- [Passage to read]:
QUICK REFERENCE PLANTING GUIDE
1. Light/Sun Exposure - Full to partial sun.
2. USDA Hardiness Zones - Zones 7 to 10.
3. Planting Distance - 6 to 12 inches apart in ground.
4. Mature Height/Spread - 10 to 18 inches with a 12 inch spread.
5. Bloom Time - Late spring to early summer.
6. Planting Instructions - Dig a hole at least twice the size of the pot in which your plants are growing. Partially backfill the hole, remove your plant from its pot, and carefully position the root ball in the hole. The top of the root ball should be level with the soil surface. Refill the hole with soil, firming the soil around the plant with your fingers. Check to be sure that the plant is not planted too deep. If it is, raise the plant gently and re-firm the soil. Water thoroughly.
GET THE MOST ENJOYMENT
Fescue 'Elijah's Blue' - Is the bluest of all the blue fescues and is a superb low-growing grass that makes an interesting companion for contrast in a bed or border. 'Elijah's Blue' Fescue is clump forming & will tolerate intense heat and drought. It produces flower spikes that stand one foot above the foliage. It does prefer loose, well-draining soil and even thrives in cool, coastal areas. 'Elijah's Blue' is considered to be deer resistant
These plants will do well in average soil of all types. For optimum results you can improve your planting success as follows:
1. Spade or roto-till the soil to a depth of 12-18".
2. It is always good to add organic matter to your soil. You can mix in a 2-4" layer of dehydrated manure, garden compost, shredded leaves, and/or peat moss.
3. After active growth begins, periodically feed with Cottage Farms' water soluble Carefree Bud-N-Flower Booster. Plants in containers especially need more frequent watering and feeding, especially when in active growth, bloom, or while setting fruit.

- [Exercise set]:
[1] In the planting guide for 'Elijah's Blue' fescue, how far above the foliage do the flower spikes stand?
[2] Reproduce the stretch of the fescue planting guide from "3. Planting Distance" through "soil. Water thoroughly.".
[3] Write the next part of the 'Elijah's Blue' fescue planting guide, picking up after its final sentence.

- [Available data]:

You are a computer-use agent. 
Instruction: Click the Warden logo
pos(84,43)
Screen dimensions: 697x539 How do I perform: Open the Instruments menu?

- [Answers provided]:
[1] One foot.

[2]
3. Planting Distance - 6 to 12 inches apart in ground.
4. Mature Height/Spread - 10 to 18 inches with a 12 inch spread.
5. Bloom Time - Late spring to early summer.
6. Planting Instructions - Dig a hole at least twice the size of the pot in which your plants are growing. Partially backfill the hole, remove your plant from its pot, and carefully position the root ball in the hole. The top of the root ball should be level with the soil surface. Refill the hole with soil, firming the soil around the plant with your fingers. Check to be sure that the plant is not planted too deep. If it is, raise the plant gently and re-firm the soil. Water thoroughly.

[3]
Water - Your plants require at least 1" of rainfall (or equivalent watering) each week. When rainfall is minimal be sure to water your plants well at least once a week and more frequently during drought or extremely hot weather.
DO NOT LET PLANTS IN POTS DRY OUT - especially if they are in an unsheltered spot or not directly planted in the open garden. Your plant requires at least 1" of rainfall (or equivalent watering) each week when in the ground. In a container that is exposed to full sun you will have to water well at least once every other day, possibly every day during periods of intense summer heat. The best way to thwart this is to temporarily move the container where it is shielded during these times (i.e., in the shade of a tree, on a porch, near an overhang). It will still perform well in such situations.
Mulching - Apply a 2-4" layer of shredded bark, compost or other organic mulch around your plants to promote moisture retention, to maintain even soil temperatures, and to discourage weed growth.
Weeding - Keep the area around your plants free of weeds. Weeds compete with all plants for food, water and light. Walk around the garden periodically and pull weeds, including the roots, as soon as you see them. Mulch also assists in keeping weeds down.
Grooming - Clip off unsightly or dead growth to maintain the plants good form and shape. Cut flower stalks between the bottom blossom and the uppermost leaves.
Feeding - Discontinue any feeding after September 1st. Your plants want to harden off for winter.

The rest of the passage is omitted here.